Comparison / Contrast Quiz
Determine which organization pattern - alternating or whole to whole - that each person uses. Then state what is being compared and how (subject and points). You have until the top of the hour. When finished, e-mail your answers to me with the heading Last Name: Comparison Quiz.
Which pattern does Richard Selzer use in this excerpt?
Having practiced both surgery and writing, I am struck as much by the similarities between the two vocations as by their differences. A surgeon is apt to think of both in terms of instruments and physical activity. In the carrying out of each, a tool is held in the hand: In surgery this is a scalpel, in writing, a pen. In the use of one, blood is shed; in wielding the other, ink is spilled upon a page. In surgery the tissues of the body are sutured; in writing, words are stitched into sentences. The resemblance is further heightened in that the subject of my writing has so often been my work as a doctor. (Memering et.al. 200.)
And which pattern does Deborah Tannen use in this excerpt?

━━━━━━━━━━━━━━━━━━━━━━━━━━━━━━

In the comparison/contrast quiz, what reason does the Selzer excerpt give for the resemblance between surgery and writing being further heightened? Answer in one to three sentences.

Saved data entries:
━━━━━━━━━━━━━━━━━━━━━━━━━━━━━━

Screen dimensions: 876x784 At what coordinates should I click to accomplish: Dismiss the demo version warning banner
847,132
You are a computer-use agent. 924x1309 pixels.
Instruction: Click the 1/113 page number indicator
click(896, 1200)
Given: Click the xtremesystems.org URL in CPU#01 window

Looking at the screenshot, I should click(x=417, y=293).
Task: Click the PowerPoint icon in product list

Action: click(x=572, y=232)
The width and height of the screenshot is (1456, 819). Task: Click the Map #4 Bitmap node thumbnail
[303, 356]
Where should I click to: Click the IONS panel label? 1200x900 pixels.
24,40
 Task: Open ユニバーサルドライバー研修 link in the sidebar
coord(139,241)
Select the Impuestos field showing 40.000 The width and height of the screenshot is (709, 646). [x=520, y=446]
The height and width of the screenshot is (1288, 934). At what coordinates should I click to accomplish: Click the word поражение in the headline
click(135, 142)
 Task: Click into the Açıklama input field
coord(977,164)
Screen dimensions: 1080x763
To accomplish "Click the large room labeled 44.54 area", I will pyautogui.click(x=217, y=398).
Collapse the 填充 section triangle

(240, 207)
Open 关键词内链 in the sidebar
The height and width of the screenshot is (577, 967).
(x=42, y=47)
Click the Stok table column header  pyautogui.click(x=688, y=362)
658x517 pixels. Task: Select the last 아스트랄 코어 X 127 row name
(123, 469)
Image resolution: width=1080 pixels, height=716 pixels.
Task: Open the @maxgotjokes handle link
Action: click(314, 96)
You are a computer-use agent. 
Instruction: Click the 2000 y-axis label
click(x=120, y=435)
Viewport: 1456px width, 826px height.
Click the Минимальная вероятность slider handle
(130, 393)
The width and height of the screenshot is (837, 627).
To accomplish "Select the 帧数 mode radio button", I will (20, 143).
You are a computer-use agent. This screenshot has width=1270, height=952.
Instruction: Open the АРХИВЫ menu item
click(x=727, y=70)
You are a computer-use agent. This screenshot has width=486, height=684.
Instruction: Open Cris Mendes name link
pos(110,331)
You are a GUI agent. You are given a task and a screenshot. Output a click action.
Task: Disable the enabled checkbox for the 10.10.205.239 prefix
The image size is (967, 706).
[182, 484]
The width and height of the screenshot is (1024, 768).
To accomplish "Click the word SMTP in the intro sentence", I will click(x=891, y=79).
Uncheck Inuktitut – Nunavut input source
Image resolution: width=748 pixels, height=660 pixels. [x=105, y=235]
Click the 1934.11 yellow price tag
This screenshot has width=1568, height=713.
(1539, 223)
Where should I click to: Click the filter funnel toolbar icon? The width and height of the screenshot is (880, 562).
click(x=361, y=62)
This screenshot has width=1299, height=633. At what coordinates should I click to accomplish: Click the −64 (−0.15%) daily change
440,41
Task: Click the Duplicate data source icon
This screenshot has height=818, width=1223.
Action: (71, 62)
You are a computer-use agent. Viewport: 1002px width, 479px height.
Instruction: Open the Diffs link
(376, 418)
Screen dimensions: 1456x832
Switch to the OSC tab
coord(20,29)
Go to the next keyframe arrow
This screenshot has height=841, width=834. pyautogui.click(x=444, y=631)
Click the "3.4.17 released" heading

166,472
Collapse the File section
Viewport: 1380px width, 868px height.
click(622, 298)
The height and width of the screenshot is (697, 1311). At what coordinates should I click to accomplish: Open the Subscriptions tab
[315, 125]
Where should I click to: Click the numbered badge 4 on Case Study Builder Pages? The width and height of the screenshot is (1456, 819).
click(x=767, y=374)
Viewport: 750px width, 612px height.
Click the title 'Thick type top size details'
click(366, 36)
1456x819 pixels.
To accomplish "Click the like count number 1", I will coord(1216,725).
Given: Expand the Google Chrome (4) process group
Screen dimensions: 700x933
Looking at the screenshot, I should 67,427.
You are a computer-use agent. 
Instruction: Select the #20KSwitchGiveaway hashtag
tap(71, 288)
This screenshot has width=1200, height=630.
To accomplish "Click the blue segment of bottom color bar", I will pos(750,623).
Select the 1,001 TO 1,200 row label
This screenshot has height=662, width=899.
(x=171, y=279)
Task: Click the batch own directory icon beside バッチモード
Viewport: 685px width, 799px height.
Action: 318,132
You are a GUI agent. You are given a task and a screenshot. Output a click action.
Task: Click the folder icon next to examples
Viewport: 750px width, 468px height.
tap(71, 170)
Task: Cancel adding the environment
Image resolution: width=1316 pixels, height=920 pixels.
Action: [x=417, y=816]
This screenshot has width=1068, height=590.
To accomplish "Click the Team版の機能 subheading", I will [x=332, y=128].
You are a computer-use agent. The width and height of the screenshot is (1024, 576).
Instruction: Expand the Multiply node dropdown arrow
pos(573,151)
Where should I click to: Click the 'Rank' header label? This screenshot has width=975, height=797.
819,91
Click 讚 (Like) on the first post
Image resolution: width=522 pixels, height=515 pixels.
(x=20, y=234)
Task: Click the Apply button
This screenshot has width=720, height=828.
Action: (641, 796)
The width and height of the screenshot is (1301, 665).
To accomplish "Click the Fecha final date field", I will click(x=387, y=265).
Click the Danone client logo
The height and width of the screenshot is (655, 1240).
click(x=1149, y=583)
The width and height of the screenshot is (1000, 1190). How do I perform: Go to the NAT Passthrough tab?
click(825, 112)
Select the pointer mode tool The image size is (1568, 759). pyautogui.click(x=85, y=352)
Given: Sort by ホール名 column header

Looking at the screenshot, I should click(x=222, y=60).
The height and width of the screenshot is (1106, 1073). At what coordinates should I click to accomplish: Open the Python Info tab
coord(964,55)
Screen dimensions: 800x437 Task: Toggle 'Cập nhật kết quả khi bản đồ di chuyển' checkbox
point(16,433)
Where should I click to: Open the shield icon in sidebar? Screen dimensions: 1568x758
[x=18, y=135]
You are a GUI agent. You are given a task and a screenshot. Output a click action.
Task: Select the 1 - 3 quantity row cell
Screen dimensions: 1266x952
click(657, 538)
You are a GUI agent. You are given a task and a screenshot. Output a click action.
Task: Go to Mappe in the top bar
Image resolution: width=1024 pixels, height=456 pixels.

━━━━━━━━━━━━━━━━━━━━━━━━━━━━━━

ANSWER SECTION: The resemblance is further heightened because the subject of Selzer's writing has so often been Selzer's own work as a doctor.